-- Items from a dataset --
--------------------------------

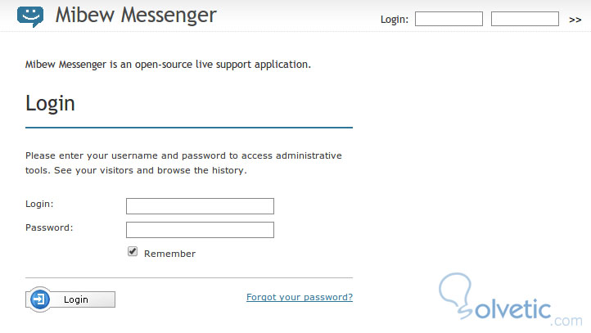Focus the main form Password field
Screen dimensions: 591x333
pos(200,230)
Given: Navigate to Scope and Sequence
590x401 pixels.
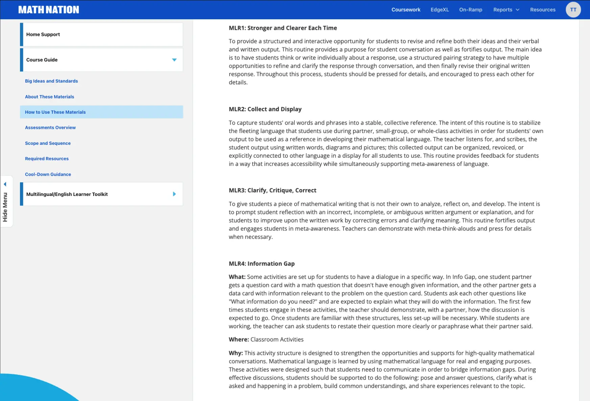Looking at the screenshot, I should (x=48, y=143).
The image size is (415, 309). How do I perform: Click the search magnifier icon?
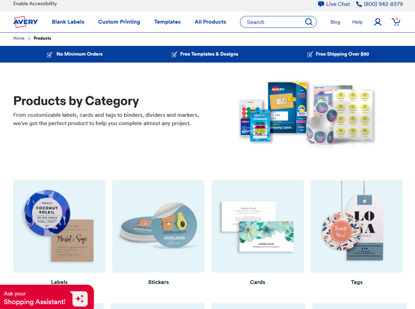pos(309,22)
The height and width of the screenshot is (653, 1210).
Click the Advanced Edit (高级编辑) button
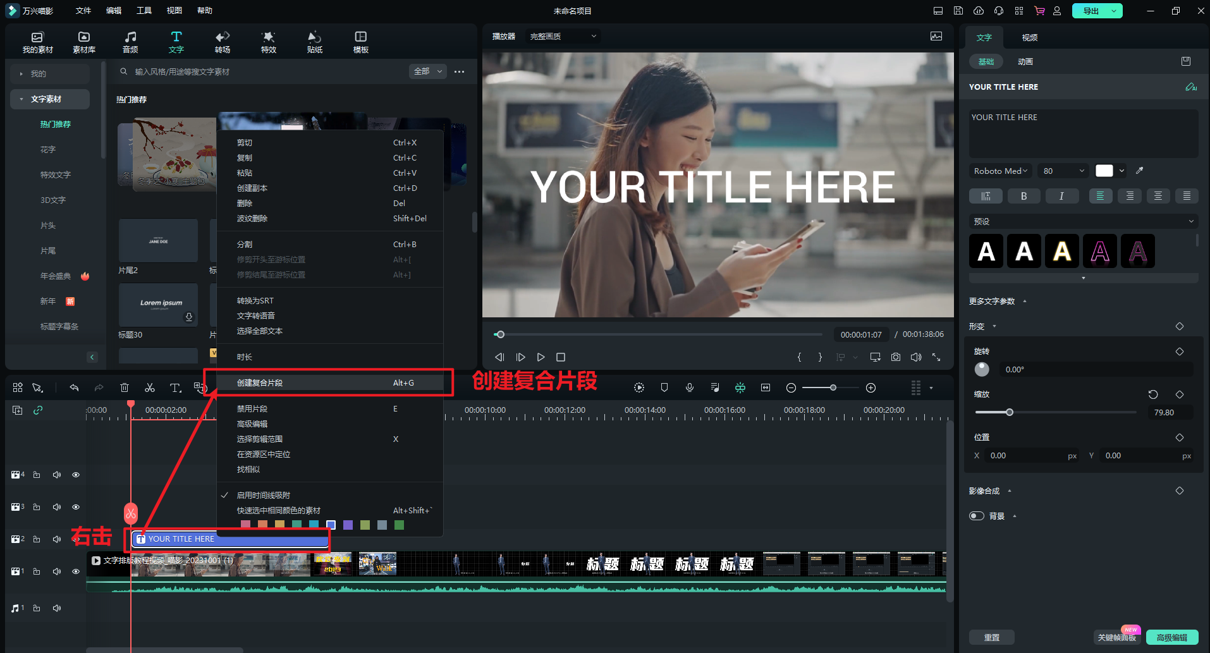click(x=1171, y=637)
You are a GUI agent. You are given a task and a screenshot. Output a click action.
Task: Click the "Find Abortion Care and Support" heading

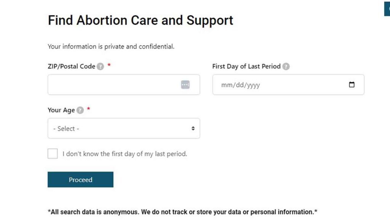tap(141, 20)
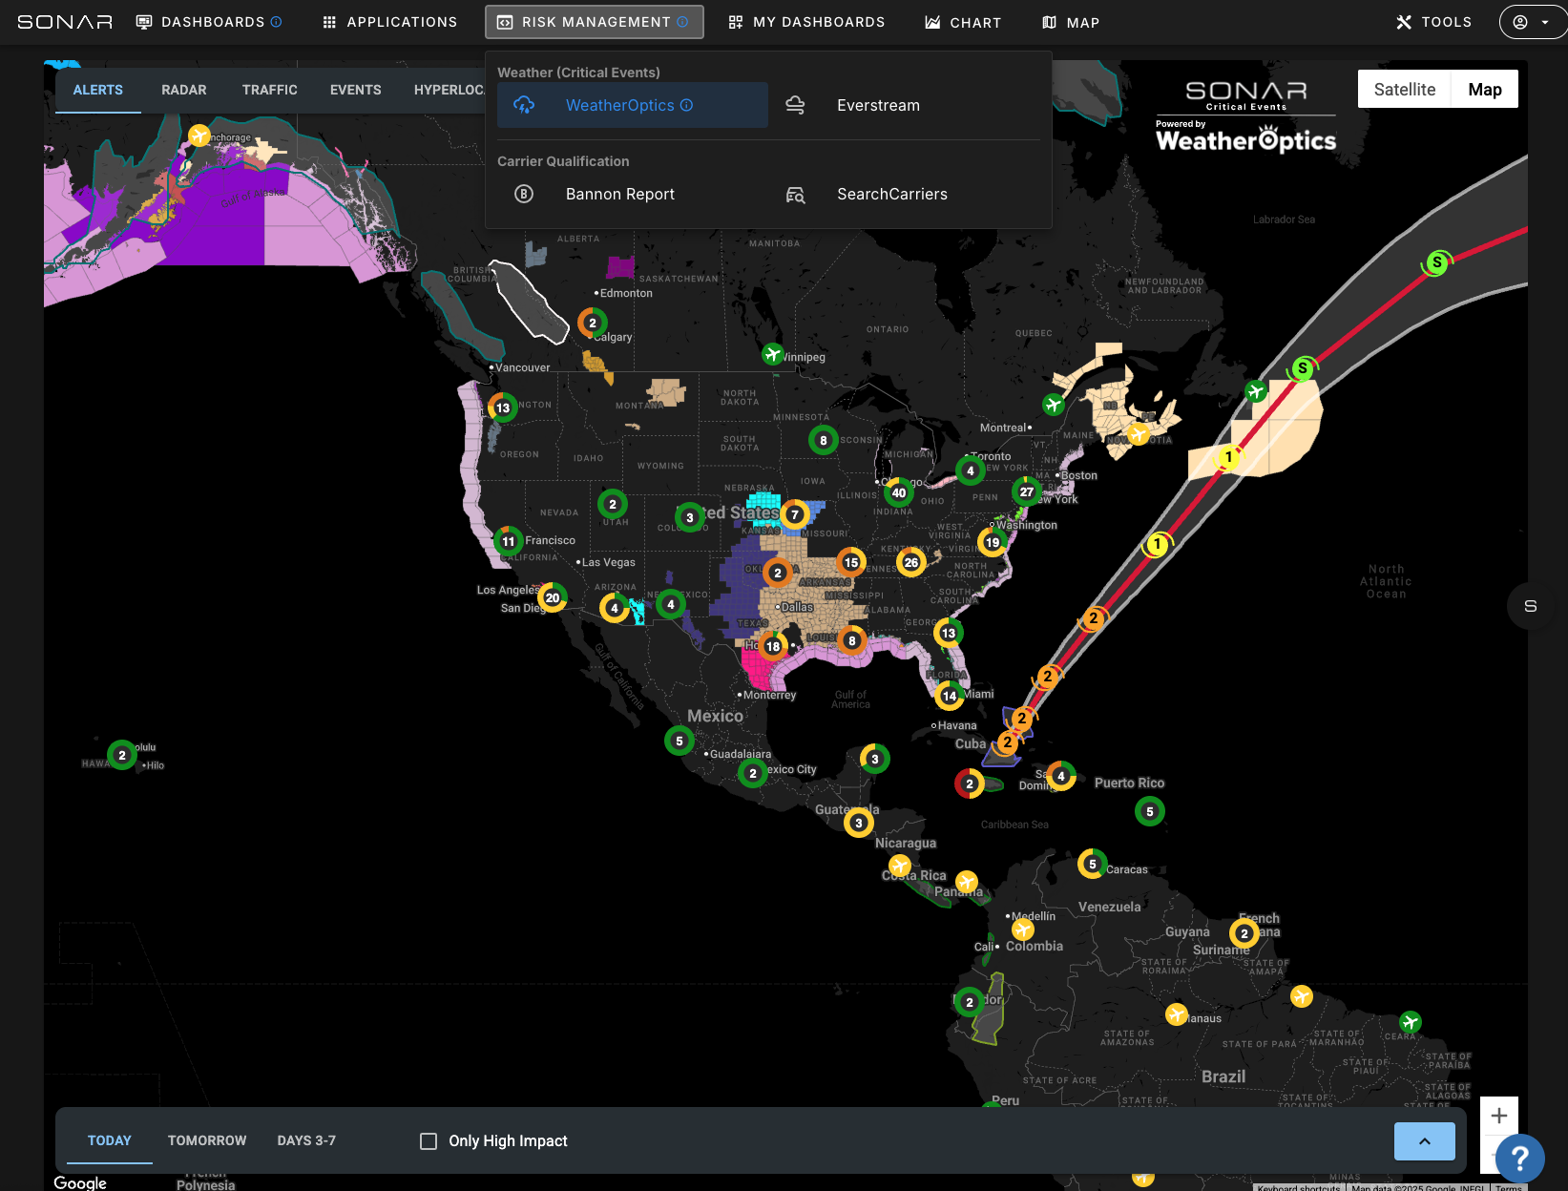The height and width of the screenshot is (1191, 1568).
Task: Select the Tomorrow forecast tab
Action: (x=207, y=1140)
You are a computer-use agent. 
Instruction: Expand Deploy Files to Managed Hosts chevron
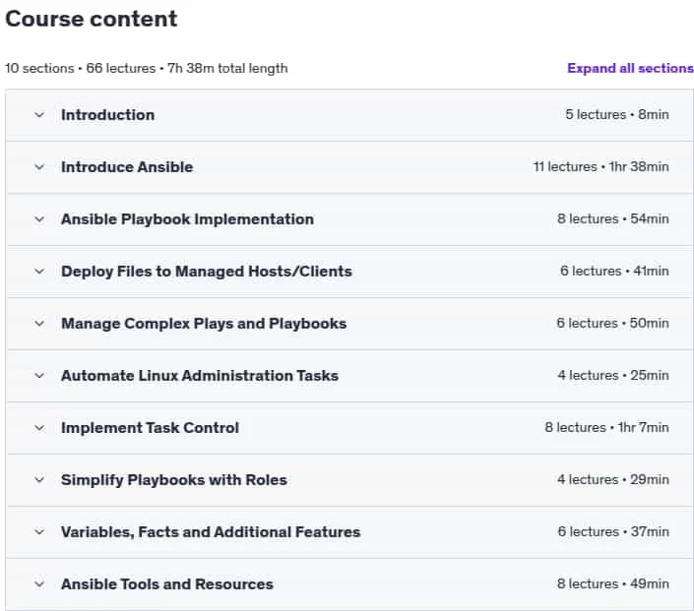(39, 272)
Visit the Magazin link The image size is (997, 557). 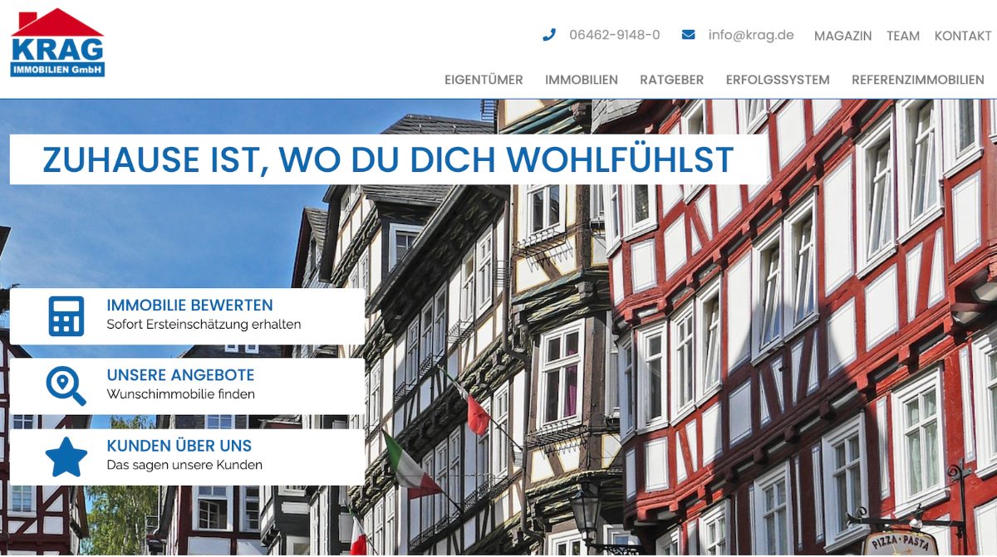pyautogui.click(x=842, y=36)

--------------------------------

-- About this exercise --
Leave out the images and write out the lines above exactly, from the one with "Given: Navigate to Scope and Sequence" up to and including the one with "You are a GUI".

-- Written answer --
Given: Navigate to Scope and Sequence
590x401 pixels.
Looking at the screenshot, I should (x=48, y=143).
The image size is (415, 309). How do I perform: Click the search magnifier icon?
pos(309,22)
The height and width of the screenshot is (653, 1210).
Click the Advanced Edit (高级编辑) button
click(x=1171, y=637)
You are a GUI agent. You are given a task and a screenshot. Output a click action.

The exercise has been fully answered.